PdfProof1.pdf (55.8 KB)
sample.pdf (3.0 KB)
Thanks asad .I am sharing files which I tried for wordcount. These are very basic pdf files with just some text.It is considering only first line.
We tested the scenario in our environment and were unable to notice any issue. Would you kindly make sure that you are using a valid license while using the API. We used following code snippet for testing and correct word count was received:
Document pdfdoc = new Document(dataDir + "sample.pdf");
StringBuilder builder = new StringBuilder();
string extractedText = "";
int totalwords = 0;
foreach (Page pdfPage in pdfdoc.Pages)
{
using (MemoryStream textStream = new MemoryStream())
{
TextDevice textDevice = new TextDevice();
Aspose.Pdf.Text.TextExtractionOptions textExtOptions = new Aspose.Pdf.Text.TextExtractionOptions(Aspose.Pdf.Text.TextExtractionOptions.TextFormattingMode.Pure);
textDevice.ExtractionOptions = textExtOptions;
textDevice.Process(pdfPage, textStream);
textStream.Close();
extractedText = Encoding.Unicode.GetString(textStream.ToArray());
}
builder.Append(extractedText);
}
string[] words = builder.ToString().Split(new[] { '\r', '\n', ' ' }).Where(x => x != String.Empty).ToArray();
totalwords = words.Count();
Hi Asad we are using valid license .Current issue is it is taking wordcount of only first line .

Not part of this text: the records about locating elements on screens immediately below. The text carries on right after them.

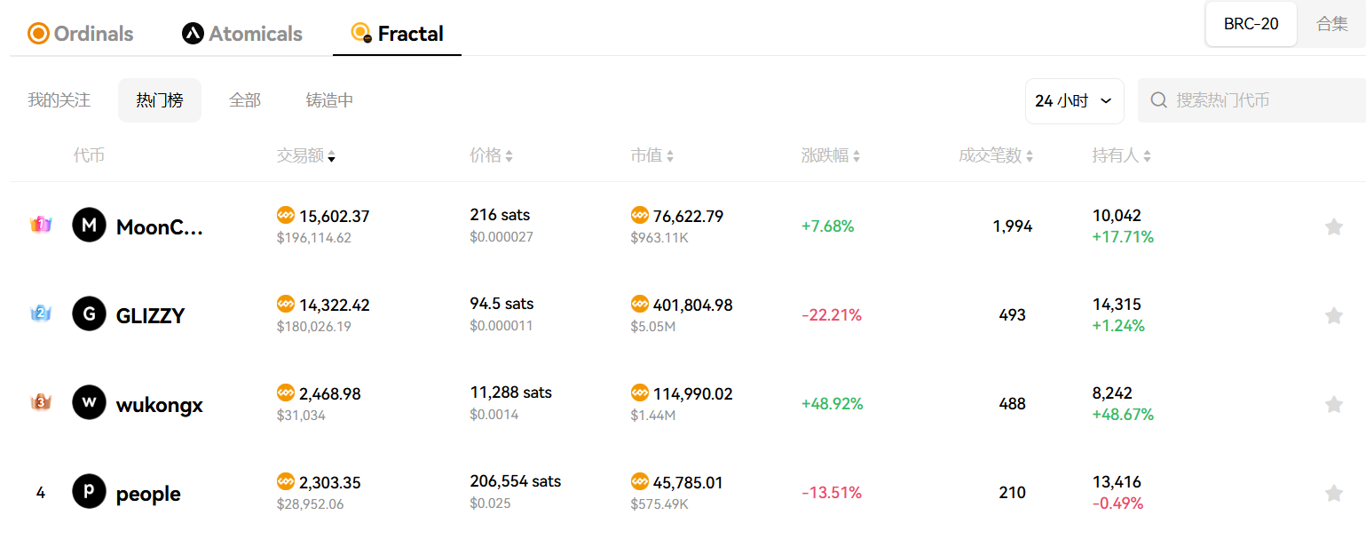Switch to the Fractal tab
Screen dimensions: 1366x547
398,34
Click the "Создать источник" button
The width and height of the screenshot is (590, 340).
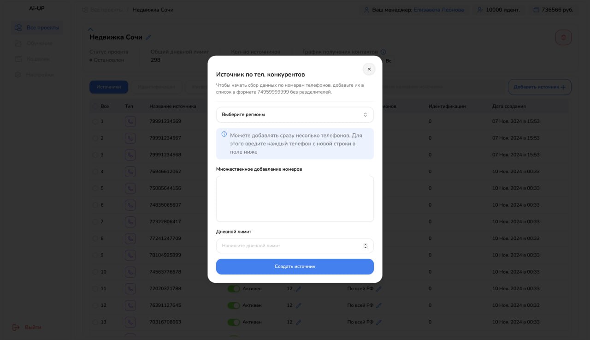295,267
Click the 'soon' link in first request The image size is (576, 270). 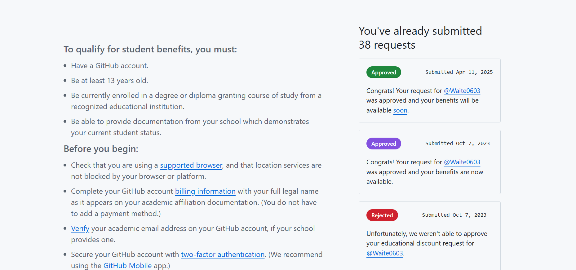pyautogui.click(x=400, y=110)
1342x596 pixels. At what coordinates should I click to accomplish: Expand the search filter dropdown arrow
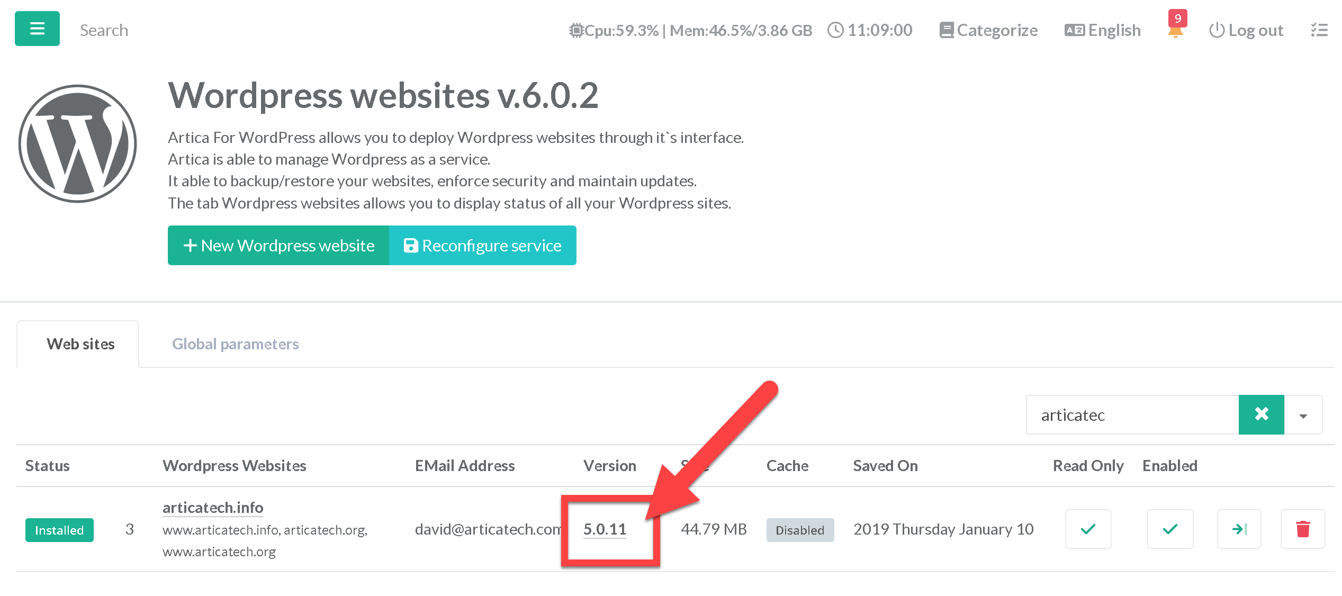click(1303, 416)
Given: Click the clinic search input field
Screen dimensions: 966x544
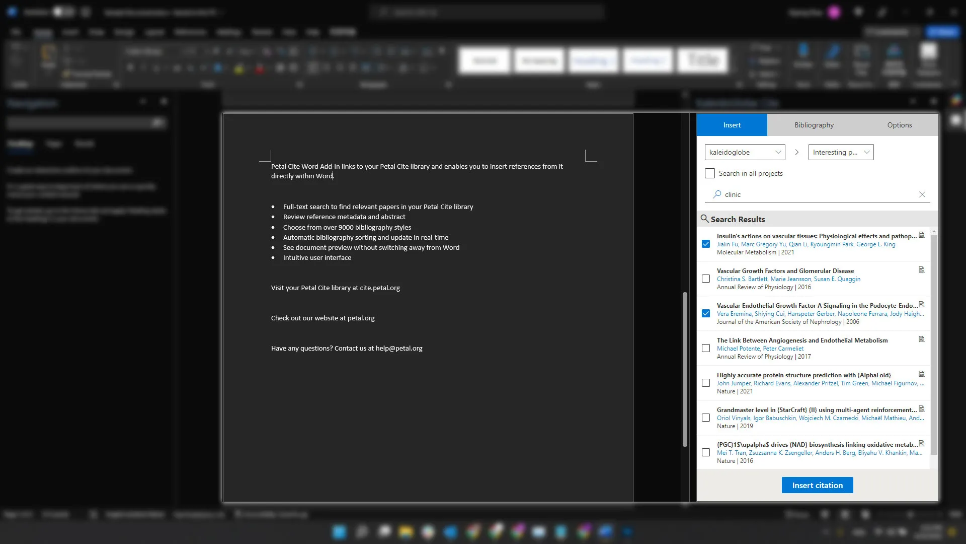Looking at the screenshot, I should point(818,194).
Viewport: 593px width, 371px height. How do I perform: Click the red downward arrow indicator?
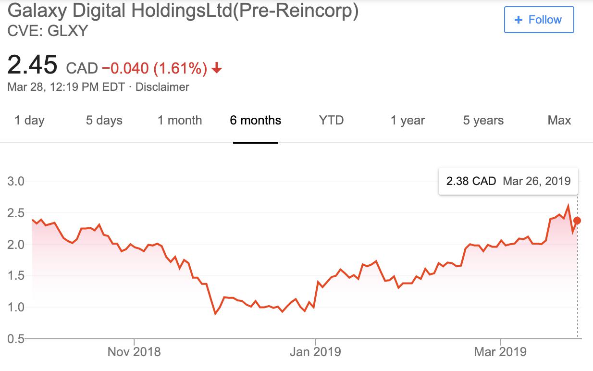click(x=218, y=68)
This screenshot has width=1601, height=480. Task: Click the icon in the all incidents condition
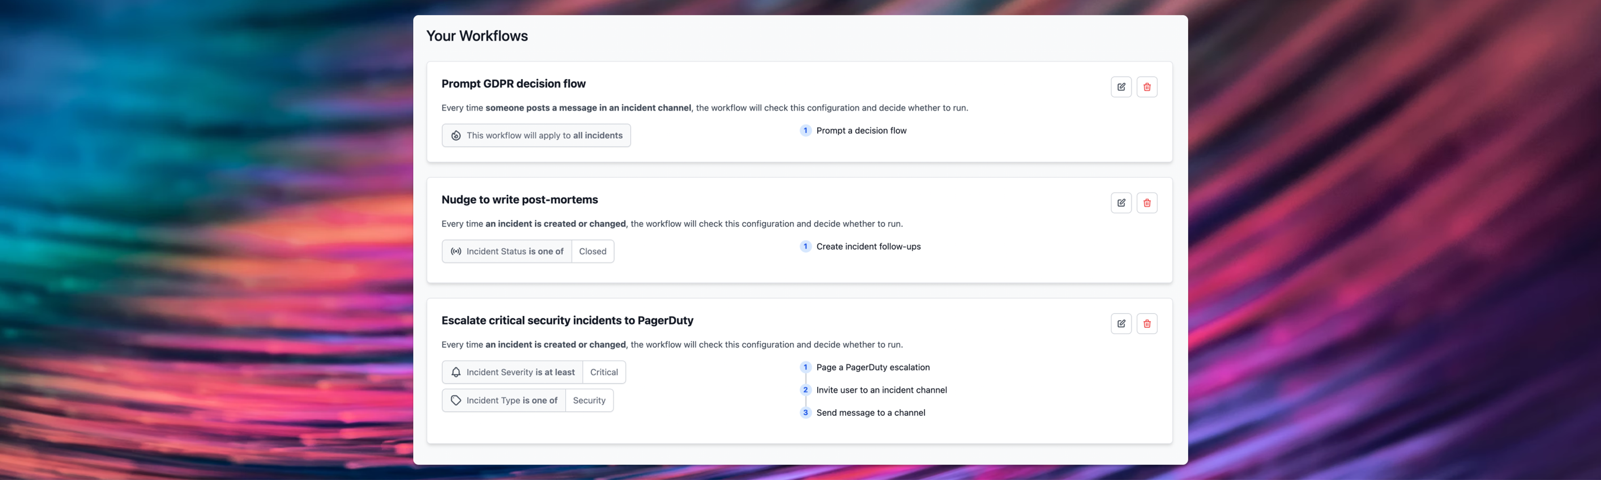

Below is the extracted text it is considering
"Evaluation Only. Created with Aspose.PDF. Copyright 2002-2020 Aspose Pty Ltd.
Simple PDF File 2 " with word count 28.
However there is large amount of text additional in the file which is not extracted itself for word count consideration.
We were unable to notice such behavior at our side. Would you kindly share a sample console application which is able to reproduce the issue. We will again test the scenario in our environment and share our feedback with you.